Задания:
a. Что лежало на сиденье рядом с Юлианом, если верить отрывку?
b. Сократите абзац отрывка, который начинается словами «Через полчаса Юлиан показал», и оформите его списком. Основные факты сохраните.

Отрывок текста:
══════════════════════════════
Осенние красоты Южного берега понеслись перед глазами, как в кино. Попутные машины Юлиан обдирал не церемонясь. На сиденье рядом с ним лежал полосатый милицейский жезл, как я понял — подарок благодарных читателей, незаменимая палочка-выручалочка на крутых крымских поворотах.
Через полчаса Юлиан показал мне свой только что достроенный (но не совсем до конца) дом. По стенам висели портреты — от Сименона до Шпеера. В столовой хлопотала дочь Юлиана художница Дарья. Во дворике сидел возле конуры на толстой цепи огромный пес, имя которого я уже запамятовал.[17]
Этот пес поразил меня тем, что днем спокойно сидел в ошейнике, иногда скуля от «невозможности освободиться», ночью же преспокойно и самостоятельно освобождался и бегал, где хотел, а под утро влезал в ошейник добровольно и тоже самостоятельно и далее изображал роль узника. Но это — детали. Нам надо было сделать с Юлианом главное: диалог о политическом романе. Я предложил начать так: «От чего я оторвал вас?» Он мгновенно понял и подхватил игру:
— Почему «вас»? Разве мы не дружим? «Вас» — это для дипломатов.
══════════════════════════════
Предоставленные записи:

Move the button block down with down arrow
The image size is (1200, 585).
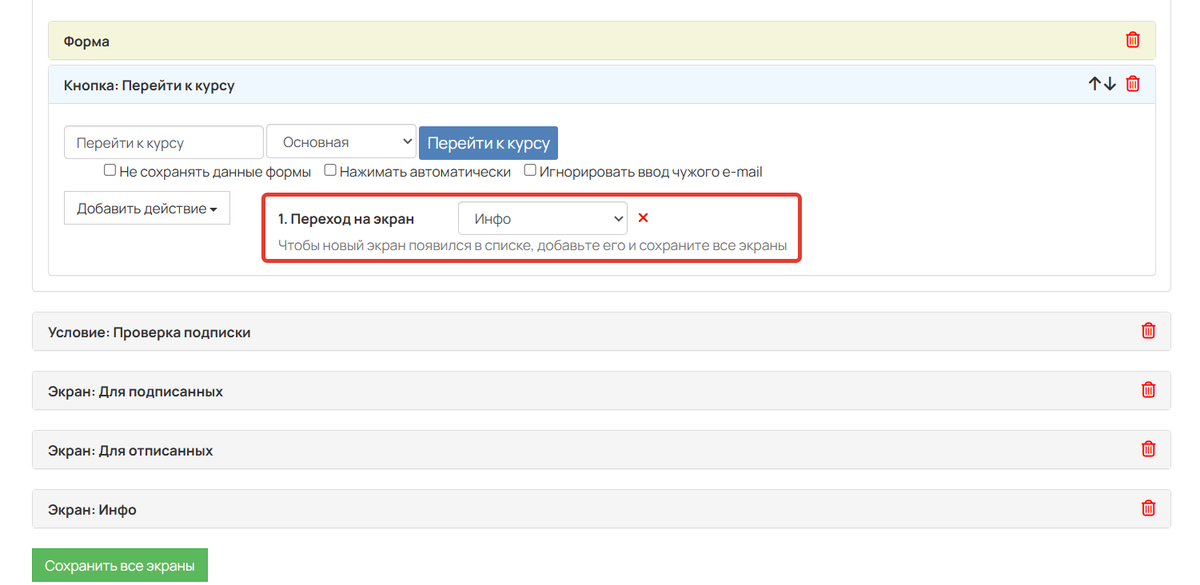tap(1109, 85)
══════════════════════════════
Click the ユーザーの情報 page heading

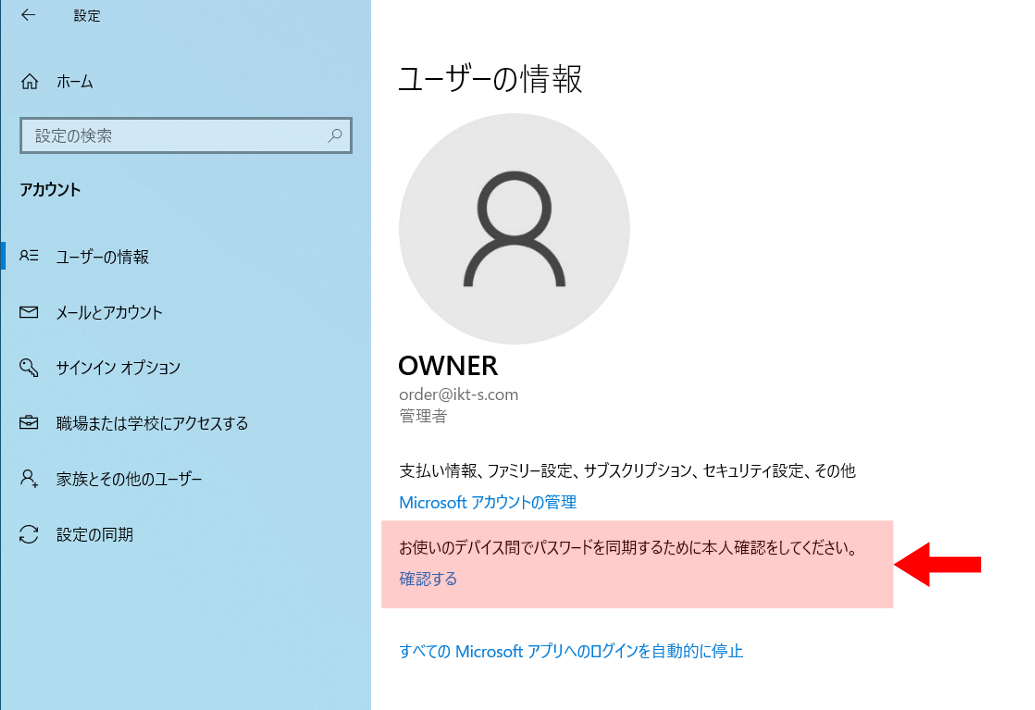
══════════════════════════════
Ответы:
a. Полосатый милицейский жезл.

b.
- Через полчаса Юлиан показал свой только что достроенный, хотя и не до конца, дом.
- На стенах висели портреты, от Сименона до Шпеера.
- В столовой хлопотала дочь Юлиана, художница Дарья.
- Во дворике у конуры сидел на толстой цепи огромный пес, чье имя уже забылось.